■ Problem to solve ■
Go through the data and report each line that holds the string "Click".

Dataset content below:

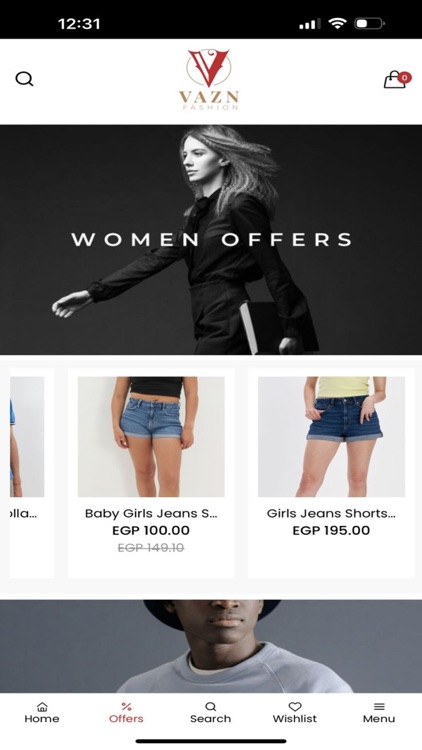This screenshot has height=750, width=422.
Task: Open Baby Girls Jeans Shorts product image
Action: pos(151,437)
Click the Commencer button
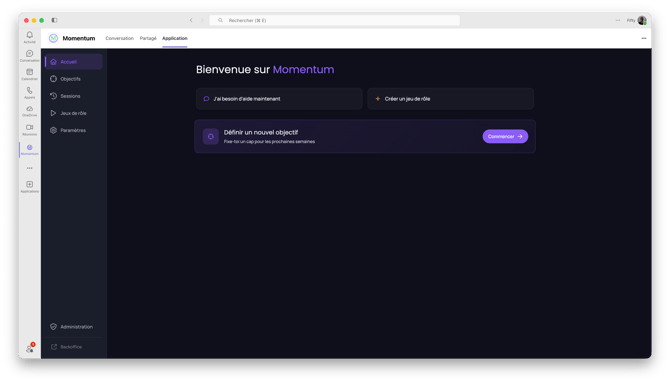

End of Dataset content.
Dataset content below:

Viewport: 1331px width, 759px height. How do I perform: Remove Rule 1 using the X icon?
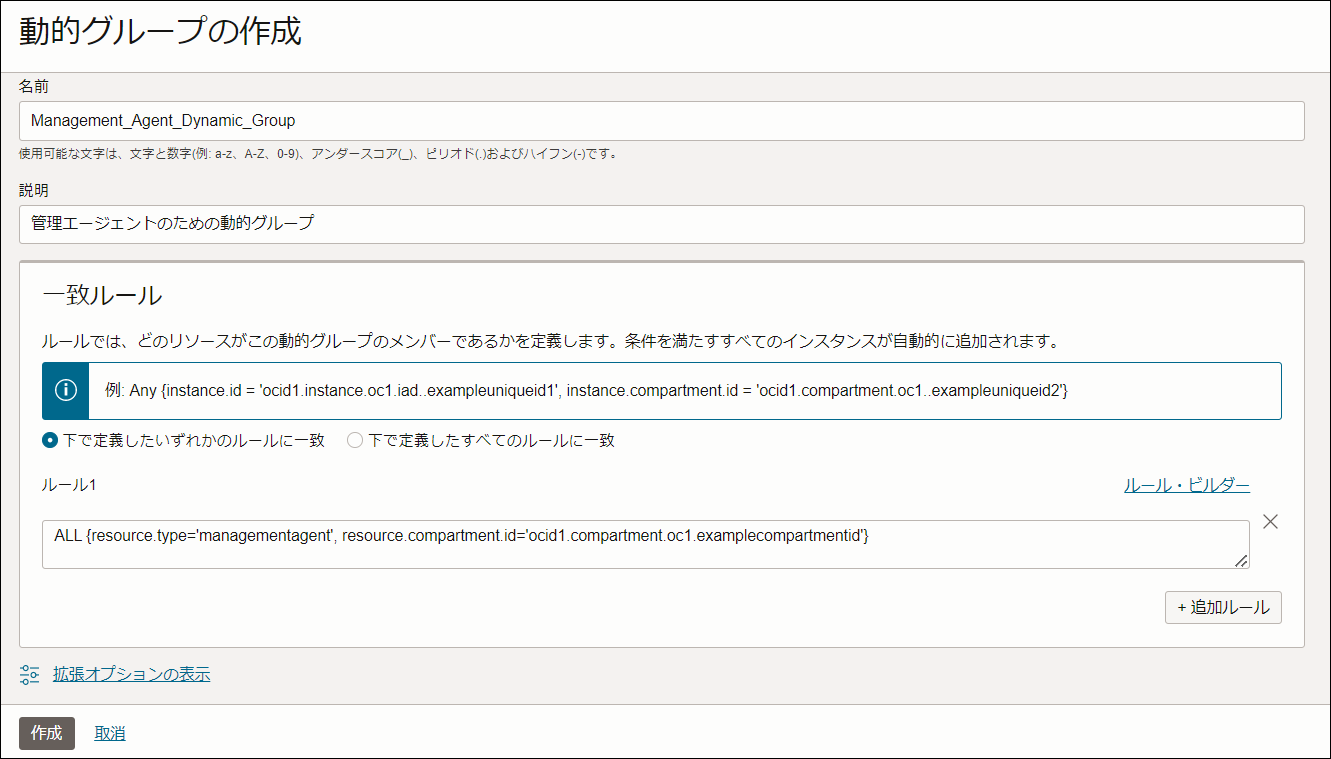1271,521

End of Dataset content.
Dataset content below:

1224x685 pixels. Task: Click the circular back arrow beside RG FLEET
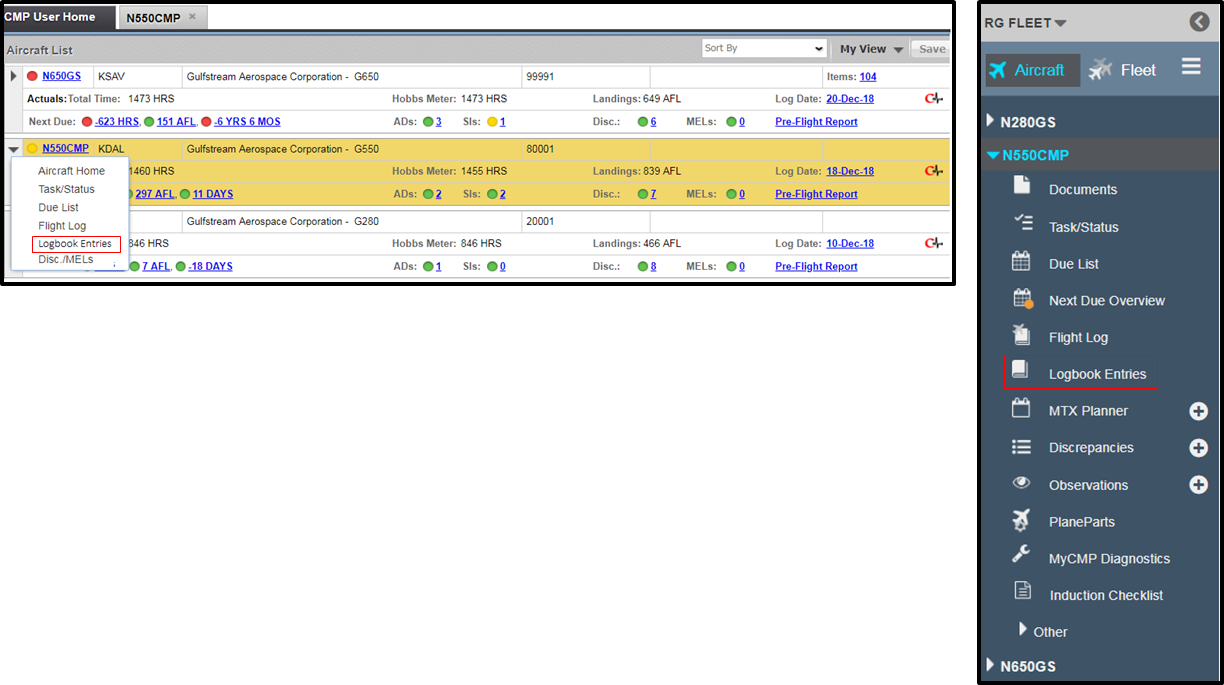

End of Dataset content.

■ Output for this task ■
Click the Commencer button
1224x685 pixels. Task: Click the circular back arrow beside RG FLEET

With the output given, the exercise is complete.